** Opening Page excerpt block **

Who will benefit and how will they benefit?
Other Scientists

We aim to release the model as analysis software for other groups to use and so be better able to analyse their transcription data. We will advertise the resource at International Transcription Meetings over the three year period of funding including the CSH Mechanisms of Eukaryotic Transcription Meeting in 2019 and 2021 the EMBL Transcription and Chromatin Meetings in 2020 and 2022. Both PIs will attend one or both of these meetings. In addition, our TT-seq and NET-seq data sets will be available to collaborators pre-publication and to the community at publication.

A major aim is to increase the number of trained interdisciplinary scientists comfortable with modelling complex data sets, who will then be able to encourage further adoption of the approach and themselves supervise interdisciplinary science. This is something that will become ever more important as experimental techniques become more sophisticated and large volumes of genome-wide data are generated. To facilitate this, both PIs are actively involved in recruiting and training graduate students and post-docs to use bioinformatics and mathematical modelling in their day to day research and this will continue into the life of this grant.

Societal Impact

In addition to the fundamental direct scientific benefits of the proposed research, there are a number of indirect ways in which it could impact society. The most prominent of these is the potential for increased understanding of diseases such as Alzheimer's, Parkinson's, ALS, asthma and cardiovascular disease whose causes are thought to include impaired regulation of the transcriptional process. The proposed research could further benefit the diagnosis and treatment of such diseases. In terms of diagnosis, the improved ability to interpret transcriptional profiles will pave the way for personalised medicine in the form of the analysis of the transcriptional profiles from individual patients which could form a broad-spectrum diagnosis or identify specific subtypes of a disease. This will require technical advances with transcription mapping but recent reports suggest such approaches are feasible for laboratory cultured patient-derived cancer cells and will be developed for other cell types in the future. This sort of approach could be used to (i) detect transcriptional changes related to disease, (ii) see how transcription changes in response to disease or chemical agents in viable cell culture lines with possible applications as a safety test for drugs that are based on transcription factors for example the TFs themselves and small molecules that target them, (iii) extended to safety test drugs that target transcription elongation factors (TEFs) in addition to transcription factors (TFs) as both affect different aspects of transcription dynamics. These sorts of approach could give new insights into the mechanisms of action of new classes of compounds designed to target TEFs and TFs and also facilitate identification of the most suitable TFs or TEFs to target with target with small-molecule inhibitors.

Mathematical modelling approaches are highly suitable for public engagement. Complex systems must be reduced to a minimal set of components and interactions for an effective model to be constructed, and this leads to the ability to present highly intricate molecular systems on a conceptual level. Additionally, simple stochastic models, of the kind to be employed in the proposed research, translate rather well into animations which can be highly engaging for both non-specialist and specialist audiences. Some animations will be produced in-house and we will utilise the local Oxford Sparks service to produce a professional animation from our research for use in public lectures and displays at a cost of £9000.

** Closing Page excerpt block **

== Required tasks ==
1 > In the impact statement, which service will produce a professional animation from the research, and at what cost?
2 > Please echo everything in the impact statement from "Who will benefit" down to "community at publication.".
Rely on the impact statement alone.

** Opening Recorded information block **

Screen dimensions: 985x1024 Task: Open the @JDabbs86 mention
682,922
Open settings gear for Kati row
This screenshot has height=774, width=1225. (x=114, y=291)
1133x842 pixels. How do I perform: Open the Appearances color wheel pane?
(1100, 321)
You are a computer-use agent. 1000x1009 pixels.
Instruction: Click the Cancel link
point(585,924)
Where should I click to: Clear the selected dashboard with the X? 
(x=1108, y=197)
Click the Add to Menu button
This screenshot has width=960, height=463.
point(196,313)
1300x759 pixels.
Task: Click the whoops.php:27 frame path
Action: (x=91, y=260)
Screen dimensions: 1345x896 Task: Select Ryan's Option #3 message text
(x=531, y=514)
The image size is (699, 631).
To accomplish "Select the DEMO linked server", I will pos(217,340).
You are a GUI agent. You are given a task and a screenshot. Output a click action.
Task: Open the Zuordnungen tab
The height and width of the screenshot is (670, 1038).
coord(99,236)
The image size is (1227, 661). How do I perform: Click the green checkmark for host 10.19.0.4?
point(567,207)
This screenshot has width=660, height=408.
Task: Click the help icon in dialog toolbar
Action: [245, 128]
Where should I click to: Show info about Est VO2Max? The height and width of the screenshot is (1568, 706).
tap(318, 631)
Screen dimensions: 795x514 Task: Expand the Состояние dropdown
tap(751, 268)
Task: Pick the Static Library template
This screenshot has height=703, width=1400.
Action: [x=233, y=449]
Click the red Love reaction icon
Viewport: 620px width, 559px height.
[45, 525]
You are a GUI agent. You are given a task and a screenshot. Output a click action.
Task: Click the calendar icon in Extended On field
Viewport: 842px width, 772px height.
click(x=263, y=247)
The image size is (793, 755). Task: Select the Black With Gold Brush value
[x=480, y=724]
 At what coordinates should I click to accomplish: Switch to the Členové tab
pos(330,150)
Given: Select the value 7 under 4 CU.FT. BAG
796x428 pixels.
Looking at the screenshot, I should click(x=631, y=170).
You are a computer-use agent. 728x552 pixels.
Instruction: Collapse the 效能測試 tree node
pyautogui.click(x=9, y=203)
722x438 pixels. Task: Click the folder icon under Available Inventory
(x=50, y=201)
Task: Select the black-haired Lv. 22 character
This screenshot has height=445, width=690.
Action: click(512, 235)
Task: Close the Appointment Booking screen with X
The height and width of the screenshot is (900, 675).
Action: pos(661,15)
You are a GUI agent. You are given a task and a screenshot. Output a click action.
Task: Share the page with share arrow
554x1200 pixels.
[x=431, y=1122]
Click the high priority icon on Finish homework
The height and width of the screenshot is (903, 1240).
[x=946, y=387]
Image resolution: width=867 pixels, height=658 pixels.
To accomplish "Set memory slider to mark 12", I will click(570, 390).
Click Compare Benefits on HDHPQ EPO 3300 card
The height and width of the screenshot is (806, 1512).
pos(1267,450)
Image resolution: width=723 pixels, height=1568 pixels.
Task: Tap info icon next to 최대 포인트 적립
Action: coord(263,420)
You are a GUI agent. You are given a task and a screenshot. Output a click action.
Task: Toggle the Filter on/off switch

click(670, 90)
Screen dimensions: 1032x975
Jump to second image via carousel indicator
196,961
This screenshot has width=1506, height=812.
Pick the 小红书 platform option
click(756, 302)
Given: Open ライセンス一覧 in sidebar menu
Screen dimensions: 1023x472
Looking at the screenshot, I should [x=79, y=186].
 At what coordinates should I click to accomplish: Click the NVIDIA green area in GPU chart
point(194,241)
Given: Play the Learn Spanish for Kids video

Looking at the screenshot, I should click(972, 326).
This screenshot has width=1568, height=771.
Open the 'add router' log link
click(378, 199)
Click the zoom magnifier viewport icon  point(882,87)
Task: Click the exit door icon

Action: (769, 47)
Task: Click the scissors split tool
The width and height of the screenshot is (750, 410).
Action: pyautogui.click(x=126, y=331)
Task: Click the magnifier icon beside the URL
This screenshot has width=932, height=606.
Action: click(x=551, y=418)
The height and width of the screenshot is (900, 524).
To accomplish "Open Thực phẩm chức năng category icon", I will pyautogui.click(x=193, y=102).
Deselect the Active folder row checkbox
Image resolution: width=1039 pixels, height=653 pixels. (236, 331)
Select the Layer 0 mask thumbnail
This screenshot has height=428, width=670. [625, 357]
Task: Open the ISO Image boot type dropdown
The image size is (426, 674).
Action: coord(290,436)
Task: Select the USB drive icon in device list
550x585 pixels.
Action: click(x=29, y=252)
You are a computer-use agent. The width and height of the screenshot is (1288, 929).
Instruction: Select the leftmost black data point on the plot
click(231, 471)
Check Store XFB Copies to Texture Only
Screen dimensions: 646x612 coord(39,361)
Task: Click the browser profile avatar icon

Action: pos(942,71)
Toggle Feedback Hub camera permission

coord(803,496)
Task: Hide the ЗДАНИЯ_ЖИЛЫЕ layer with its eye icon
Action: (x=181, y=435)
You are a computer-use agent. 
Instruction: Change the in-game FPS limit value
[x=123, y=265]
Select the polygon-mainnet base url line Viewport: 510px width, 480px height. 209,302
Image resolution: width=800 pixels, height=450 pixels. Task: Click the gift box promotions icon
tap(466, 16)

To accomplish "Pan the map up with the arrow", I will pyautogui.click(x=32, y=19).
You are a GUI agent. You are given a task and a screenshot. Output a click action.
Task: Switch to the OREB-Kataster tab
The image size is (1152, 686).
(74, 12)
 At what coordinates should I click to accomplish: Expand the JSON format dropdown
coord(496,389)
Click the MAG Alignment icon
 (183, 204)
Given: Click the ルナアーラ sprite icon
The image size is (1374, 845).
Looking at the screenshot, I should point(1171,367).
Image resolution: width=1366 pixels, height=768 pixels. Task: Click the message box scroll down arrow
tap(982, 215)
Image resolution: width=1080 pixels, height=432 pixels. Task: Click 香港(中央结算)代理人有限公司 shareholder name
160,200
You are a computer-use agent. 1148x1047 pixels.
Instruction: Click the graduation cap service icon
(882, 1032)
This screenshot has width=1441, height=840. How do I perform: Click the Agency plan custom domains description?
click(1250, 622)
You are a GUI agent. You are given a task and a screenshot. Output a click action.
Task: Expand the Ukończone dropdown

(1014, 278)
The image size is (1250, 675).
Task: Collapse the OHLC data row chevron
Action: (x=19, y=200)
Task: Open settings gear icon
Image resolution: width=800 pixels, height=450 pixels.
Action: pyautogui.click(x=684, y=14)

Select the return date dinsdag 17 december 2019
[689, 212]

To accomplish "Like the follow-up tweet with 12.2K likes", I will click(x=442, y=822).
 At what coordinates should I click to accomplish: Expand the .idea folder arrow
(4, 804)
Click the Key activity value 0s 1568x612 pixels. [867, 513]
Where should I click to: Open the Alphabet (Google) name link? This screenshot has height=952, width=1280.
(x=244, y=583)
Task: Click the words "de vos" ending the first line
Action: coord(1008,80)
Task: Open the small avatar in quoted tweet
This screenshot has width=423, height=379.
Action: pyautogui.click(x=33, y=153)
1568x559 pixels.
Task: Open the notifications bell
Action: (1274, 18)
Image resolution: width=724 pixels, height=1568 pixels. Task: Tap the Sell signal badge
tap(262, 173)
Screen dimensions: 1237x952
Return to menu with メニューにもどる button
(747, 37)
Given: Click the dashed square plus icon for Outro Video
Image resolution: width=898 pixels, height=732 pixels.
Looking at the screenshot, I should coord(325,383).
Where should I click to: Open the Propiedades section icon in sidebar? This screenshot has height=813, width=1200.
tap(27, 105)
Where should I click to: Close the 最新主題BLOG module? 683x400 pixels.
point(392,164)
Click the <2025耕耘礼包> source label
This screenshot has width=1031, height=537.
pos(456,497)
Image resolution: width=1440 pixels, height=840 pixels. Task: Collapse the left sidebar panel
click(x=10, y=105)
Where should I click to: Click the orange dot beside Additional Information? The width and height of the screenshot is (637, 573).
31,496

** Closing Recorded information block **

== Solved problems ==
1 > The local Oxford Sparks service, at a cost of £9000.

2 >
Who will benefit and how will they benefit?
Other Scientists

We aim to release the model as analysis software for other groups to use and so be better able to analyse their transcription data. We will advertise the resource at International Transcription Meetings over the three year period of funding including the CSH Mechanisms of Eukaryotic Transcription Meeting in 2019 and 2021 the EMBL Transcription and Chromatin Meetings in 2020 and 2022. Both PIs will attend one or both of these meetings. In addition, our TT-seq and NET-seq data sets will be available to collaborators pre-publication and to the community at publication.